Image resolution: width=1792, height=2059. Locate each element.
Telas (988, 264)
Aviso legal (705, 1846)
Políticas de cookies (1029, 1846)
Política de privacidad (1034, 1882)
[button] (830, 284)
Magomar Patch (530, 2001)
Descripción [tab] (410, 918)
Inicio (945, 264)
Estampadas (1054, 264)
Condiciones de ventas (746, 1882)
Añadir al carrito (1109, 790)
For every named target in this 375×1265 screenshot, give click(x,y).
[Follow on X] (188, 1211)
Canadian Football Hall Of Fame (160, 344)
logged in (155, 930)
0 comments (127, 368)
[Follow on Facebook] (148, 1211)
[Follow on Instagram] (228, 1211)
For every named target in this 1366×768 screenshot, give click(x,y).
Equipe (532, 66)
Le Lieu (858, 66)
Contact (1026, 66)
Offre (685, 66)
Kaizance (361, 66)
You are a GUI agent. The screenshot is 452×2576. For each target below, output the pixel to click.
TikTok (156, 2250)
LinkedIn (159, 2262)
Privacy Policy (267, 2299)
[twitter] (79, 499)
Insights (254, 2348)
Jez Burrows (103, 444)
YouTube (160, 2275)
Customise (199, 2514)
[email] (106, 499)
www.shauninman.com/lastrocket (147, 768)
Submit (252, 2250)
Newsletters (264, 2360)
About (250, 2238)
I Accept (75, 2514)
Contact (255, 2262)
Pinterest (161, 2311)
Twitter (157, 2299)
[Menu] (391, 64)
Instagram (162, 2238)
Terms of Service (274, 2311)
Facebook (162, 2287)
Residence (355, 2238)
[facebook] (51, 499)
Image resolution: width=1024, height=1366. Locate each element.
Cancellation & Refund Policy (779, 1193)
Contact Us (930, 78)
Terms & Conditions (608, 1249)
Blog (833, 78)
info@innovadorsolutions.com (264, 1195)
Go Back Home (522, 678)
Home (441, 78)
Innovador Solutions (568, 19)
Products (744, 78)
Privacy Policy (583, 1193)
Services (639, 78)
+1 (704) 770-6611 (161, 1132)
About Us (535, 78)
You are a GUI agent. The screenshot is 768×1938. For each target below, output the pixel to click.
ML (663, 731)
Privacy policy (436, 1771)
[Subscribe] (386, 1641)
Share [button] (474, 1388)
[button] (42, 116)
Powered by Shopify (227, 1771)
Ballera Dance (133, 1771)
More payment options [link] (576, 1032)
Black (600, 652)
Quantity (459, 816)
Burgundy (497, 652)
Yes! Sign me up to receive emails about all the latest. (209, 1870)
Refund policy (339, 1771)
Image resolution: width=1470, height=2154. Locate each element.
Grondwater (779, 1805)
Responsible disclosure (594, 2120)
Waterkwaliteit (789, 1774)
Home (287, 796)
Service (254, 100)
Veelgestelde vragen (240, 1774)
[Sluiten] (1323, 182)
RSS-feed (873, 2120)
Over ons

Task directions ->
Filter the entries down to the lines that hold "Locate". Copy those lines.

Solution ->
Image resolution: width=1792, height=2059. Locate each element.
Image resolution: width=1024, height=1366. Locate each element.
Image resolution: width=1470, height=2154. Locate each element.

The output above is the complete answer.